Kegiatan tersebut dihadiri langsung Plt Kadis Perkimtan Kotabaru HM Maulidiansyah, Kepala Desa Stagen, perwakilan Bandara Gusti Sjamsir Alam, Bhabinsa dan puluhan warga kecamatan Pulau Laut Utara.
BACA JUGA:
Studi Komparasi ke Batola, Inspektorat Kotabaru Siap Terapkan Siswaskeudes Awasi Keuangan Desa
Maulidiansyah mengatakan kegitan ini selain bertujuan untuk mensosialisasikan kepada masyarakat tentang proses dan tahapan pengembangan bandara, termasuk proses pembebasan tanah dengan berdialog langsung.
“Juga dalam rangka pemberitahuan kegiatan pengumpulan dan penyusunan daftar rencana pembebasan yang dilaksanakan oleh konsultan,” jelasnya.

Menurut Maulidiansyah, pembebasan lahan dilaksanakan secara bertahap sesuai jadwal dan prosedur yang sudah disusun berdasarkan ketentuan yang berlaku.
Setelah penyusunan DPPT ini, lanjut dia, akan dilanjutkan dengan penetapan lokasi dan penilaian harga tanah atau bangunan oleh lembaga independen.

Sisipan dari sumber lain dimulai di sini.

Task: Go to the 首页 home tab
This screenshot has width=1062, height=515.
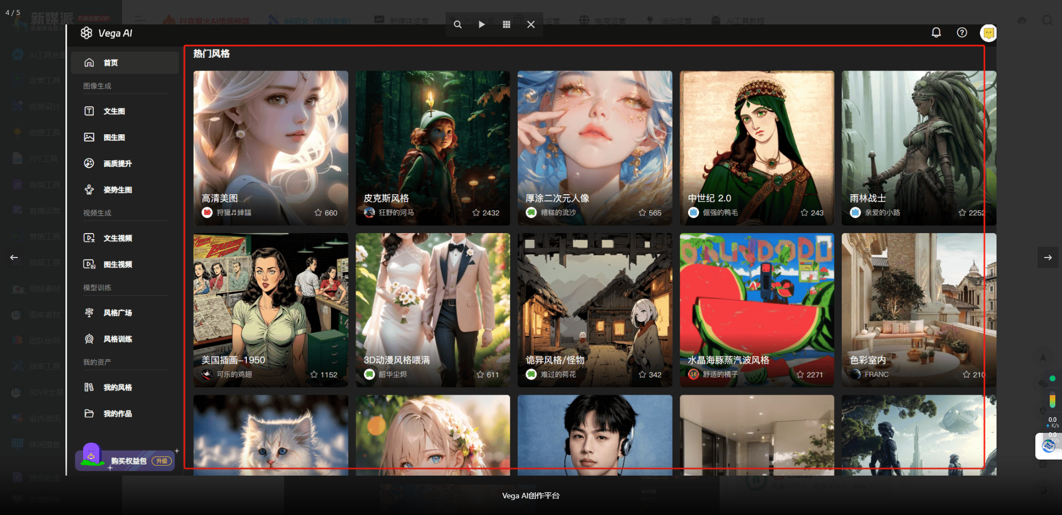Action: [110, 63]
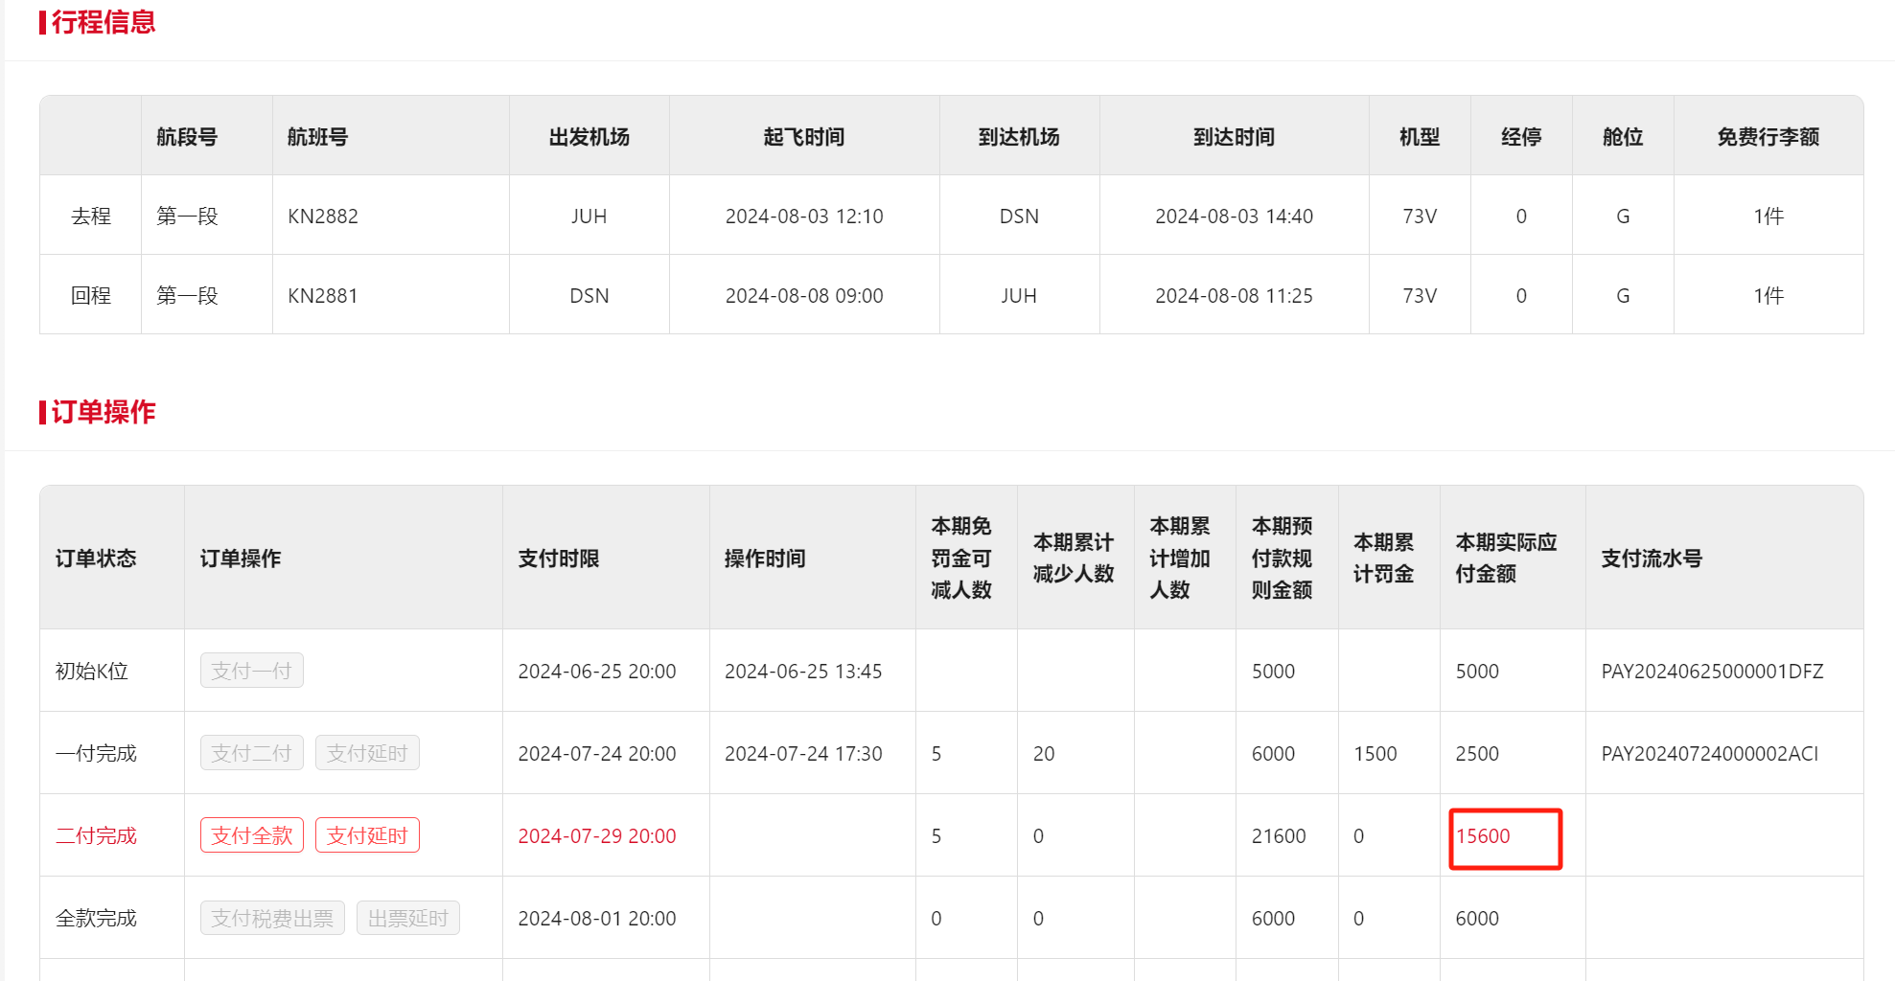The width and height of the screenshot is (1895, 981).
Task: Click 支付延时 in the 一付完成 row
Action: [x=367, y=753]
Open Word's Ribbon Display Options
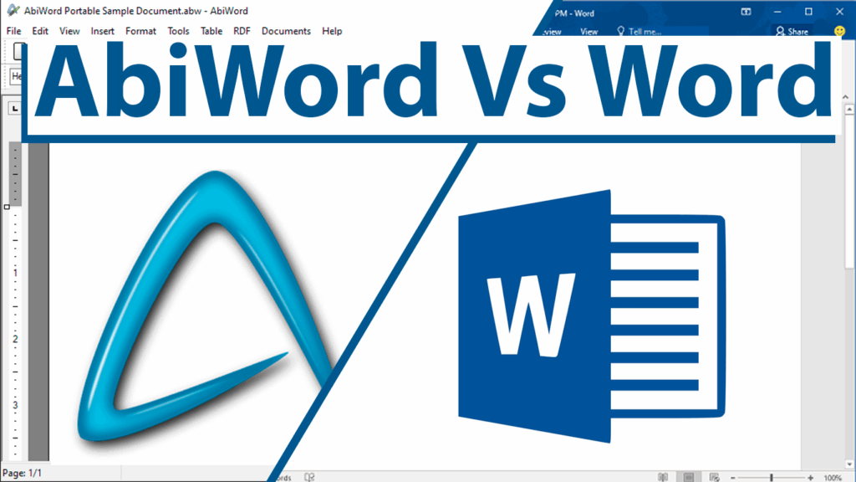The height and width of the screenshot is (482, 856). click(x=744, y=12)
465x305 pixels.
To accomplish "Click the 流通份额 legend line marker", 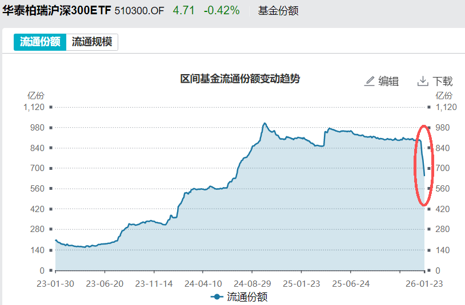I will [x=217, y=296].
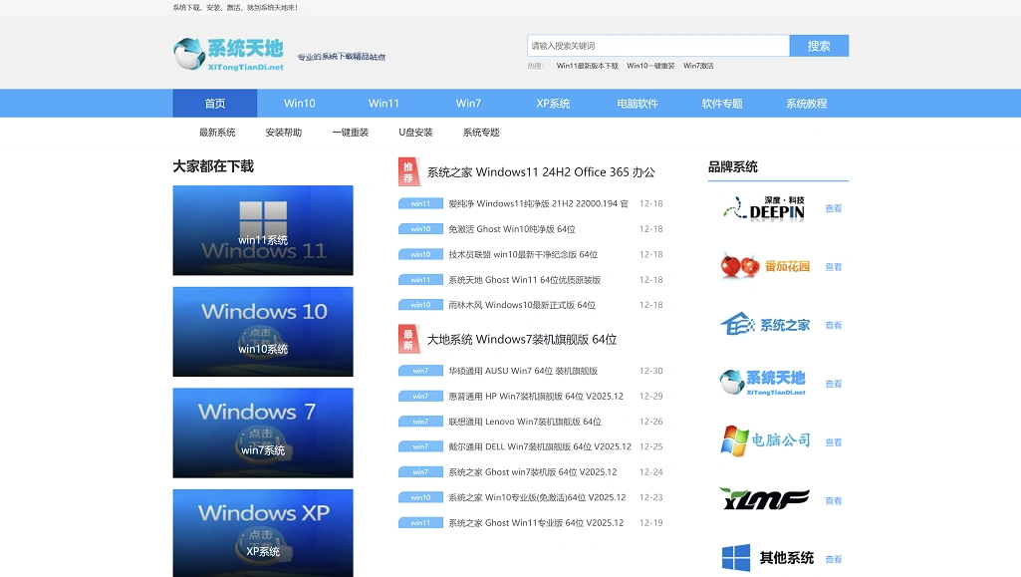
Task: Open the Windows 7 system thumbnail
Action: [263, 433]
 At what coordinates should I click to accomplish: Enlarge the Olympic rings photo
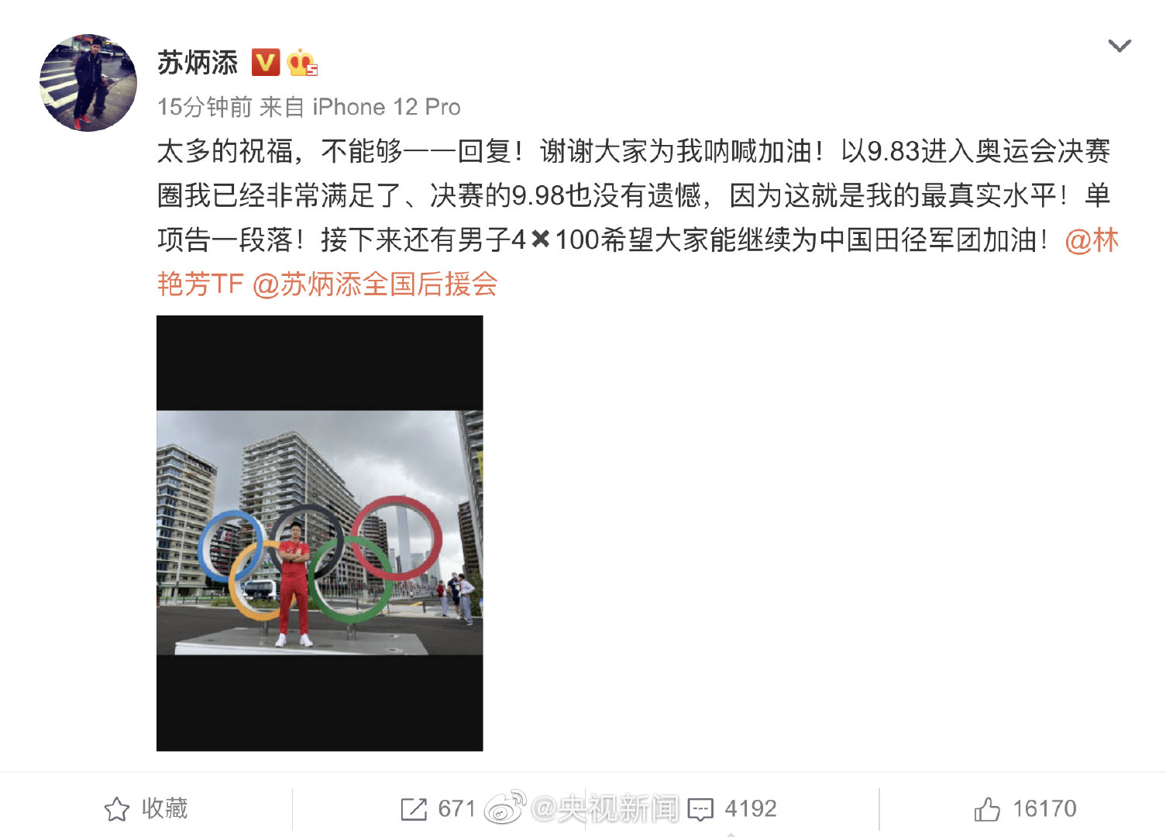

“Tentunya kita semua berharap harga yang ditetapkan nanti secara wajar dapat diterima semua pihak Masyarakat tidak merasa dirugikan dan dari pemerintah juga memiliki cukup anggaran untuk menggantinya. Yng jelas ini semua untuk kepentingan umum dan demi kemajuan daerah yang dampak ekonominya bisa mensejahterakan masyarakat ke depannya,” ucapnya.